Se bastasse una data
Pubblicato da pj su 4 Agosto 2008
Probabilmente ci avevano sperato tanto: speravano che una data cambiasse loro la vita. Parliamo delle coppie che, in Russia, avevano fatto di tutto per convolare a nozze nel giorno del triplo sette: sette luglio 2007.
Purtroppo la data fortunata non è bastata: il quotidiano russo Kommersant rivela che un quarto di quei matrimoni è naufragato. Stupisce la percentuale, ma soprattutto il fatto che sia bastato meno di un anno per convincere le coppie che l’esperienza matrimoniale fosse irrimediabilmente compromessa ad appena un anno di distanza, nonostante i buoni auspici del “triplo sette”.

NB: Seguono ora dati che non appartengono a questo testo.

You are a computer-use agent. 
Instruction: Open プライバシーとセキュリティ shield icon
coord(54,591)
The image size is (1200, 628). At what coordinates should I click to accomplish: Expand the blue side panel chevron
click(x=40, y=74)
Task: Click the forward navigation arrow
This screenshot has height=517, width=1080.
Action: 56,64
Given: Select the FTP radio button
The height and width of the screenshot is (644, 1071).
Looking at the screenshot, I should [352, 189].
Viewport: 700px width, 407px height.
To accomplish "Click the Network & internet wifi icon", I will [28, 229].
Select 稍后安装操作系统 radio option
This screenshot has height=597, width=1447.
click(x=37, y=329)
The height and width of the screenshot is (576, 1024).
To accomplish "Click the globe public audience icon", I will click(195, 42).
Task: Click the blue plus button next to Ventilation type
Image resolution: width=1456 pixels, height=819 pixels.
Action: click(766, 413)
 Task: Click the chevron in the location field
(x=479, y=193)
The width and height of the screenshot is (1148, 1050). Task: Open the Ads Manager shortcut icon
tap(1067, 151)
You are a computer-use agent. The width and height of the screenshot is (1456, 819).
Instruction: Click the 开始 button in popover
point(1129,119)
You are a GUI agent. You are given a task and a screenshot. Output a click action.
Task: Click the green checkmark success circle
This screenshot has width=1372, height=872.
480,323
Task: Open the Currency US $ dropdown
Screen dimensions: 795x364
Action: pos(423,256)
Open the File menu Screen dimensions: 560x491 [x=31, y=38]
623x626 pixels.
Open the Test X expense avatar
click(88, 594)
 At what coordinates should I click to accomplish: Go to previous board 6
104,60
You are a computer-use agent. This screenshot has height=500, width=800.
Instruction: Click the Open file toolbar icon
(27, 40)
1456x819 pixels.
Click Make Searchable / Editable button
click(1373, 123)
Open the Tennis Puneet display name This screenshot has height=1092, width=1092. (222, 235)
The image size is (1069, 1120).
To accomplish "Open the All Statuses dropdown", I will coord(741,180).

Non conosciamo usi e costumi russi, ma alcune testimonianze ci fanno pensare che il vincolo matrimoniale da quelle parti non sia percepito in maniera troppo indissolubile. Ma, in fondo, su questo piano ormai tutto il mondo è paese.
Il problema è che spesso, nelle nostre scelte, ci basiamo su elementi emozionali. Una data, una sensazione, l’entusiasmo del momento, la passione.
E invece non basta rifugiarsi in una data, e nemmeno in una speranza, in una motivazione, in una convinzione.
Le decisioni, specie quelle che segnano la vita, hanno bisogno di qualcosa di più delle buone intenzioni. Per non ritrovarsi un anno dopo a chiedersi il perché di una scelta.
PS: nonostante il 7/7/7 non sia stato un grande successo, ci sono già code di aspiranti sposi per una nuova data fortunata: ovviamente l’8/8/08.